WORK INSTRUCTIONS
Return every line of the data below exactly, but do not include the images.

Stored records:
──────────────────────────────

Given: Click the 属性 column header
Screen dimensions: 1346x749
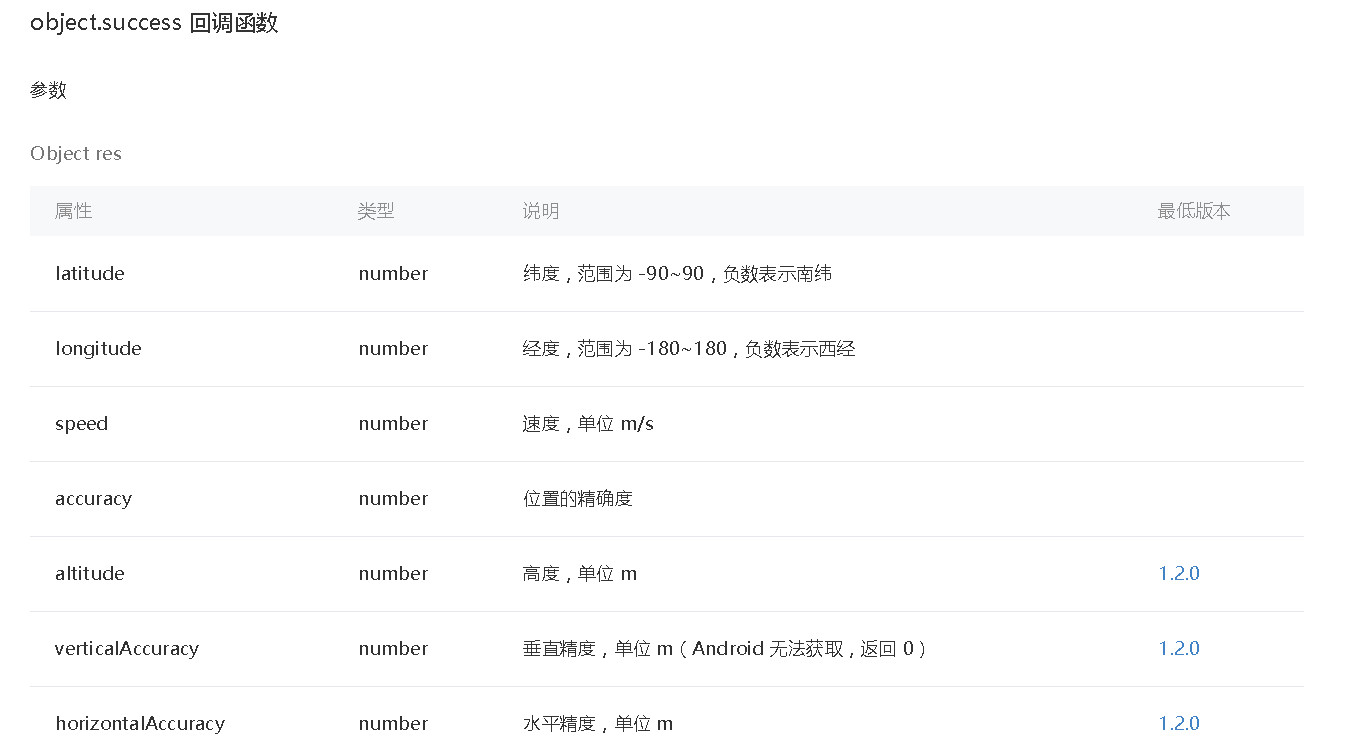Looking at the screenshot, I should pos(73,211).
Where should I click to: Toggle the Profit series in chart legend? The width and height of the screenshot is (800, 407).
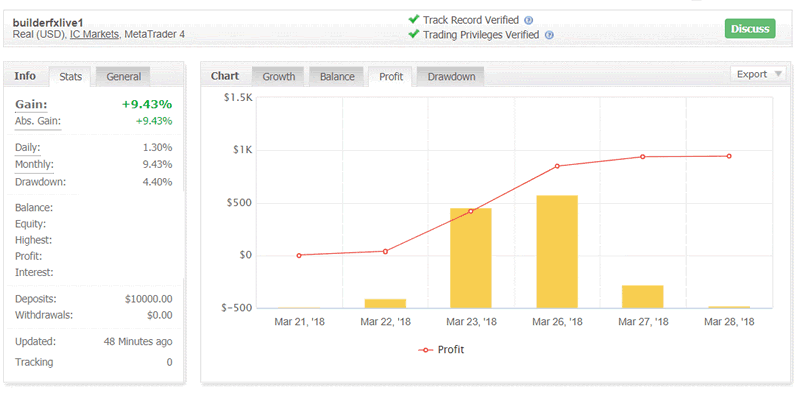coord(442,350)
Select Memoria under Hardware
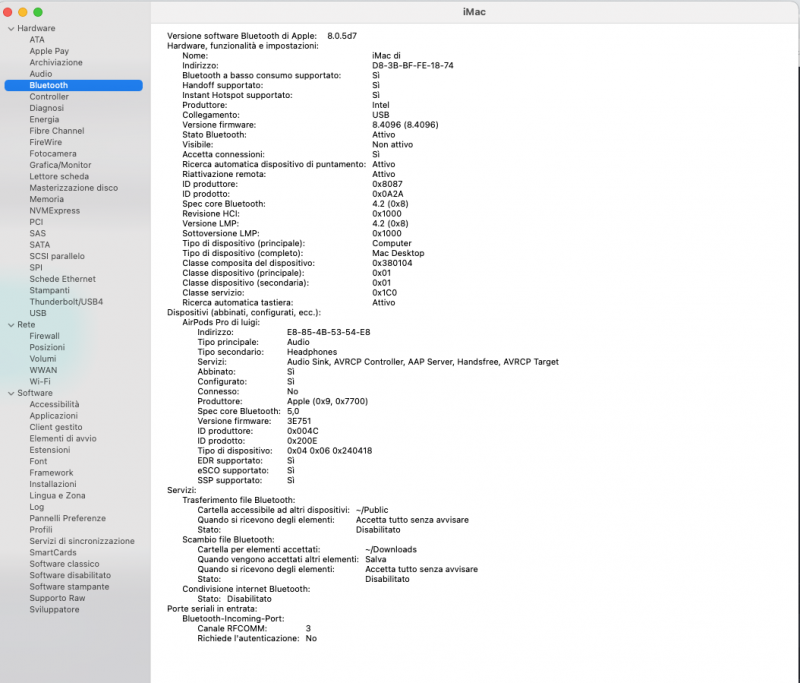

──────────────────────────────

ANSWER TO THIS TASK
Given: Click the 属性 column header
Screen dimensions: 1346x749
Looking at the screenshot, I should pos(73,211).
Where should I click to: Toggle the Profit series in chart legend? The width and height of the screenshot is (800, 407).
coord(442,350)
Select Memoria under Hardware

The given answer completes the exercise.